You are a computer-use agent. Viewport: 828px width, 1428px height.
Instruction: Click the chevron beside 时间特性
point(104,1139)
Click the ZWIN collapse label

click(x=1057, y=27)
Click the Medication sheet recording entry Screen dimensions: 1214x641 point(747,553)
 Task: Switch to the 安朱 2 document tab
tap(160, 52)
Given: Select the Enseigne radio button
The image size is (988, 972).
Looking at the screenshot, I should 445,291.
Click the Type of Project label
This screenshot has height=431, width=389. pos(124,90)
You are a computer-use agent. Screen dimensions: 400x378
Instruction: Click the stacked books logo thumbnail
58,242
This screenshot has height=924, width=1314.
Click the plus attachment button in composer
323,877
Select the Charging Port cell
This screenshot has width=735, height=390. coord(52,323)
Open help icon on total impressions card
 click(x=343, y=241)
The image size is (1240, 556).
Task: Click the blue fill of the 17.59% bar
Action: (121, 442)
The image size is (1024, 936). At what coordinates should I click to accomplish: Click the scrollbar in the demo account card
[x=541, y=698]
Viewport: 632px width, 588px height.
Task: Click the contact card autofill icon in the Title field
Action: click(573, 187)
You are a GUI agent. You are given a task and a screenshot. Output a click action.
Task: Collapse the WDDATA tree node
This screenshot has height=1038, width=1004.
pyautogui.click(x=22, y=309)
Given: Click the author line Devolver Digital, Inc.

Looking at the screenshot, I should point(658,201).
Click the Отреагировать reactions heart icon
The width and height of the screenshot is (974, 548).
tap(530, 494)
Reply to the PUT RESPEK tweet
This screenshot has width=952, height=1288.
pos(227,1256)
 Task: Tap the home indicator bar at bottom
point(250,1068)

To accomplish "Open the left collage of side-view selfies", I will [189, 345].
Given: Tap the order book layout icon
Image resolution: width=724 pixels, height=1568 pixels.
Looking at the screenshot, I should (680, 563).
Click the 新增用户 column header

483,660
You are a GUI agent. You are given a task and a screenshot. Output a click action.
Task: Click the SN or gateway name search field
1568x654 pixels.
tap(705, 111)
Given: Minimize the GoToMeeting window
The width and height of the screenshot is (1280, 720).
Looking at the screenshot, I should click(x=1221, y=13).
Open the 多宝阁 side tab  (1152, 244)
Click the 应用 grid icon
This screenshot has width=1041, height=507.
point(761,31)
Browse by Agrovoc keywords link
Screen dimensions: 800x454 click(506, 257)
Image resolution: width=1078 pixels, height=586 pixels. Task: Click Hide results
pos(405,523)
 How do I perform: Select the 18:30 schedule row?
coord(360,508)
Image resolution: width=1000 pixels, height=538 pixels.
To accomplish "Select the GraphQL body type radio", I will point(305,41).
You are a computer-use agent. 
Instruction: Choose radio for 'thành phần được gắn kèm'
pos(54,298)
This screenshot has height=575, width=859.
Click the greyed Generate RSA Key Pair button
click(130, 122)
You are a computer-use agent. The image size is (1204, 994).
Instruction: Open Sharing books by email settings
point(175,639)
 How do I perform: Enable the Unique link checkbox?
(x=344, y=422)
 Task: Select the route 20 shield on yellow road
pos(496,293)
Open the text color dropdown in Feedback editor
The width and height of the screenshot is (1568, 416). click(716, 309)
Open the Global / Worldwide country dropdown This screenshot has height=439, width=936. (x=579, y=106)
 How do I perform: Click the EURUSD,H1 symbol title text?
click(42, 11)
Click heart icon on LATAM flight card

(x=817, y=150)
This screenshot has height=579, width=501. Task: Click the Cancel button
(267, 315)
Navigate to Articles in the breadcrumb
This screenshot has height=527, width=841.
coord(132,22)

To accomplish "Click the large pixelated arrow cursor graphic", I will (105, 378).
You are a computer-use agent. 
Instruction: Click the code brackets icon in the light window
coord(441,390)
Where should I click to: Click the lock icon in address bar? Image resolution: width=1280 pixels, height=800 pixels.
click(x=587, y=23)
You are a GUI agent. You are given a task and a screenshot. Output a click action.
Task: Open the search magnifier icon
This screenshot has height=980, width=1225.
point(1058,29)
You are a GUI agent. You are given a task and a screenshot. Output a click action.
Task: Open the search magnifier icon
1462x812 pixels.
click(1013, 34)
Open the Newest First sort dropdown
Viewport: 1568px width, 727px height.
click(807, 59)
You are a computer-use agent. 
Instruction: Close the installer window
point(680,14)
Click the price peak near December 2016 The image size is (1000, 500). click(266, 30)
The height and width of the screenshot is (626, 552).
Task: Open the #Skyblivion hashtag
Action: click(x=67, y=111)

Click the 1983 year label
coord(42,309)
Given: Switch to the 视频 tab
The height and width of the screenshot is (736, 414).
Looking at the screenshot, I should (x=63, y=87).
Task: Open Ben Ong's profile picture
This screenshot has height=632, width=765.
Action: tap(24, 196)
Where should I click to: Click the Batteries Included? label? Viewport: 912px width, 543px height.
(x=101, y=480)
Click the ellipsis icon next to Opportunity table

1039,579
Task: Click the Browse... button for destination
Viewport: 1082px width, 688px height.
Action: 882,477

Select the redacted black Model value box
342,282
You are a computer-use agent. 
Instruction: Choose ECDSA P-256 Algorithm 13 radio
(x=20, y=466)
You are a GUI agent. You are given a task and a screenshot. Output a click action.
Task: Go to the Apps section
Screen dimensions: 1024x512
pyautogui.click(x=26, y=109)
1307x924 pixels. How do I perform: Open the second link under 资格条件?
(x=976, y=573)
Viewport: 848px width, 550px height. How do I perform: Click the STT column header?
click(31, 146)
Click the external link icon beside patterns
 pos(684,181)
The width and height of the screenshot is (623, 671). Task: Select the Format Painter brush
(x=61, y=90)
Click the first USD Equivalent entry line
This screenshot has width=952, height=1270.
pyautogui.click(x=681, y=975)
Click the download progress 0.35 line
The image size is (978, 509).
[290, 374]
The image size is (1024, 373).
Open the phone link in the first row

——

- **REQUIRED WORK**: Send back each record exactly as it stands.

- **THE ANSWER**:
You are a computer-use agent. Viewport: 828px width, 1428px height.
Instruction: Click the chevron beside 时间特性
point(104,1139)
Click the ZWIN collapse label

click(x=1057, y=27)
Click the Medication sheet recording entry Screen dimensions: 1214x641 point(747,553)
 Task: Switch to the 安朱 2 document tab
tap(160, 52)
Given: Select the Enseigne radio button
The image size is (988, 972).
Looking at the screenshot, I should 445,291.
Click the Type of Project label
This screenshot has height=431, width=389. pos(124,90)
You are a computer-use agent. Screen dimensions: 400x378
Instruction: Click the stacked books logo thumbnail
58,242
This screenshot has height=924, width=1314.
Click the plus attachment button in composer
323,877
Select the Charging Port cell
This screenshot has width=735, height=390. coord(52,323)
Open help icon on total impressions card
 click(x=343, y=241)
The image size is (1240, 556).
Task: Click the blue fill of the 17.59% bar
Action: (121, 442)
The image size is (1024, 936). At what coordinates should I click to accomplish: Click the scrollbar in the demo account card
[x=541, y=698]
Viewport: 632px width, 588px height.
Task: Click the contact card autofill icon in the Title field
Action: click(573, 187)
You are a GUI agent. You are given a task and a screenshot. Output a click action.
Task: Collapse the WDDATA tree node
This screenshot has height=1038, width=1004.
pyautogui.click(x=22, y=309)
Given: Click the author line Devolver Digital, Inc.

Looking at the screenshot, I should point(658,201).
Click the Отреагировать reactions heart icon
The width and height of the screenshot is (974, 548).
tap(530, 494)
Reply to the PUT RESPEK tweet
This screenshot has width=952, height=1288.
pos(227,1256)
 Task: Tap the home indicator bar at bottom
point(250,1068)

To accomplish "Open the left collage of side-view selfies", I will [189, 345].
Given: Tap the order book layout icon
Image resolution: width=724 pixels, height=1568 pixels.
Looking at the screenshot, I should (680, 563).
Click the 新增用户 column header

483,660
You are a GUI agent. You are given a task and a screenshot. Output a click action.
Task: Click the SN or gateway name search field
1568x654 pixels.
tap(705, 111)
Given: Minimize the GoToMeeting window
The width and height of the screenshot is (1280, 720).
Looking at the screenshot, I should click(x=1221, y=13).
Open the 多宝阁 side tab  (1152, 244)
Click the 应用 grid icon
This screenshot has width=1041, height=507.
point(761,31)
Browse by Agrovoc keywords link
Screen dimensions: 800x454 click(506, 257)
Image resolution: width=1078 pixels, height=586 pixels. Task: Click Hide results
pos(405,523)
 How do I perform: Select the 18:30 schedule row?
coord(360,508)
Image resolution: width=1000 pixels, height=538 pixels.
To accomplish "Select the GraphQL body type radio", I will point(305,41).
You are a computer-use agent. 
Instruction: Choose radio for 'thành phần được gắn kèm'
pos(54,298)
This screenshot has height=575, width=859.
Click the greyed Generate RSA Key Pair button
click(130, 122)
You are a computer-use agent. The image size is (1204, 994).
Instruction: Open Sharing books by email settings
point(175,639)
 How do I perform: Enable the Unique link checkbox?
(x=344, y=422)
 Task: Select the route 20 shield on yellow road
pos(496,293)
Open the text color dropdown in Feedback editor
The width and height of the screenshot is (1568, 416). click(716, 309)
Open the Global / Worldwide country dropdown This screenshot has height=439, width=936. (x=579, y=106)
 How do I perform: Click the EURUSD,H1 symbol title text?
click(42, 11)
Click heart icon on LATAM flight card

(x=817, y=150)
This screenshot has height=579, width=501. Task: Click the Cancel button
(267, 315)
Navigate to Articles in the breadcrumb
This screenshot has height=527, width=841.
coord(132,22)

To accomplish "Click the large pixelated arrow cursor graphic", I will (105, 378).
You are a computer-use agent. 
Instruction: Click the code brackets icon in the light window
coord(441,390)
Where should I click to: Click the lock icon in address bar? Image resolution: width=1280 pixels, height=800 pixels.
click(x=587, y=23)
You are a GUI agent. You are given a task and a screenshot. Output a click action.
Task: Open the search magnifier icon
This screenshot has height=980, width=1225.
point(1058,29)
You are a GUI agent. You are given a task and a screenshot. Output a click action.
Task: Open the search magnifier icon
1462x812 pixels.
click(1013, 34)
Open the Newest First sort dropdown
Viewport: 1568px width, 727px height.
click(807, 59)
You are a computer-use agent. 
Instruction: Close the installer window
point(680,14)
Click the price peak near December 2016 The image size is (1000, 500). click(266, 30)
The height and width of the screenshot is (626, 552).
Task: Open the #Skyblivion hashtag
Action: click(x=67, y=111)

Click the 1983 year label
coord(42,309)
Given: Switch to the 视频 tab
The height and width of the screenshot is (736, 414).
Looking at the screenshot, I should (x=63, y=87).
Task: Open Ben Ong's profile picture
This screenshot has height=632, width=765.
Action: tap(24, 196)
Where should I click to: Click the Batteries Included? label? Viewport: 912px width, 543px height.
(x=101, y=480)
Click the ellipsis icon next to Opportunity table

1039,579
Task: Click the Browse... button for destination
Viewport: 1082px width, 688px height.
Action: 882,477

Select the redacted black Model value box
342,282
You are a computer-use agent. 
Instruction: Choose ECDSA P-256 Algorithm 13 radio
(x=20, y=466)
You are a GUI agent. You are given a task and a screenshot. Output a click action.
Task: Go to the Apps section
Screen dimensions: 1024x512
pyautogui.click(x=26, y=109)
1307x924 pixels. How do I perform: Open the second link under 资格条件?
(x=976, y=573)
Viewport: 848px width, 550px height. How do I perform: Click the STT column header?
click(31, 146)
Click the external link icon beside patterns
 pos(684,181)
The width and height of the screenshot is (623, 671). Task: Select the Format Painter brush
(x=61, y=90)
Click the first USD Equivalent entry line
This screenshot has width=952, height=1270.
pyautogui.click(x=681, y=975)
Click the download progress 0.35 line
The image size is (978, 509).
[290, 374]
The image size is (1024, 373).
Open the phone link in the first row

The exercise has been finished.